Production of biofuels 'is a crime'

A UN expert yesterday called the growing practice of turning crops into biofuel "a crime against humanity" because it has created food shortages and sent food prices soaring, leaving millions of poor people hungry.

Jean Ziegler, who has been the UN's independent expert on the right to food since the position was established in 2000, called for a five-year moratorium on biofuel production to halt the growing "catastrophe" for poor people.

Scientific research is progressing very quickly, he said, "and in five years it will be possible to make biofuel and biodiesel from agricultural waste" — not from wheat, maize, sugar cane and other food crops.

Using biofuels instead of gasoline in cars is generally considered to cut carbon dioxide emissions, which cause global warming, although some scientists say greenhouse gases released during the production of biofuel crops can offset those gains.

The use of crops for biofuel has become especially predominant in Brazil and the United States.

In March 2007, US President George W. Bush and President Luiz Inacio Lula da Silva of Brazil signed an agreement committing their countries to increased ethanol production. Bush and Silva said increasing alternative fuel use will lead to more jobs, a cleaner environment and greater independence from the whims of the oil market.

Ziegler called their motives legitimate — "it's not cynicism" — but he said "the effect of transforming hundreds and hundreds of thousands of tons of maize, of wheat, of beans, of palm oil, into agricultural fuel is absolutely catastrophic for the hungry people."

The world price of wheat doubled in one year and the price of maize quadrupled, leaving poor countries, especially in Africa, unable to pay for the imported food they need to feed their people — and the poor people in those countries unable to pay the soaring prices for food, he said.

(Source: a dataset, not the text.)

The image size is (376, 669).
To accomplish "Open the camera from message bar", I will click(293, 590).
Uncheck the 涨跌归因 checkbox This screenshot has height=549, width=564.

"So it's a crime against humanity — it's a crime against humanity to convert agricultural productive soil into soil ... which will be burned into biofuel," Ziegler told a news conference. "What has to be stopped is ... the growing catastrophe of the massacre (by) hunger in the world."

Benjamin Chang, a spokesman for the US Mission to the United Nations, said: "It's clear we have a commitment to the development of biofuels. It's also clear that we are committed to combating poverty and supporting economic development around the world as the leading contributor of overseas development assistance in the world."

As an example, Ziegler said, it takes 232 kilograms of maize to produce 50 liters of ethanol. That maize could feed a child in Zambia or Mexico, where maize is the staple crop, for a year, he said.

Ziegler, a sociology professor at the University of Geneva and at the University of the Sorbonne in Paris, presented a report Thursday to the UN General Assembly's human rights committee in which he said a five-year moratorium on current biofuel production methods would allow time for new technologies to reduce the competition between food and fuel.

Researchers are looking at crop residues including maize cobs, sugar cane bagasse, rice husks and banana leaves, he said. "The cultivation of Jatropha Curcas, a shrub that produces large oil-bearing seeds, appears to offer a good solution as it can be grown in arid lands that are not normally suitable for food crops."

Mercedes already has a pilot tree-planting project in northern India's arid state of Rajasthan, and the oil-bearing seeds are being used for biodiesel for their new type of cars, Ziegler said.

On a broader level, Ziegler said, the right to food "is gravely violated in many, many parts of the world and the situation becomes worse and worse."

The UN goal of reducing extreme poverty by half by 2015 "will never be met because hunger in the world goes up instead of coming down," he said.

According to the UN Food and Agriculture Organization's latest report, 100,000 people are dying from hunger or its immediate consequences every day, 854 million people are chronically undernourished, and every four seconds somebody loses their eyesight because of the lack of vitamins, he said.

Yet, Ziegler said, the same FAO report says 12 billion people — almost double the current world population — could be normally nourished, so those dying of hunger are being killed as a result of man-made causes.

He called on the United Nations to create a new human right protecting refugees fleeing hunger which, at a minimum, would prevent them from being sent back to a country where their lives would be threatened because of the lack of food.

Currently, he said, thousands of African refugees trying to get to Europe to save their lives are met by battleships and patrol boats and sent home "to situations of hunger that threaten their lives."

"The cynicism of the European Community is terrible," Ziegler said. "Their only response is military."

He told the committee "the increasing criminalization of migration will simply lead to further violations of the right to life and the right to food."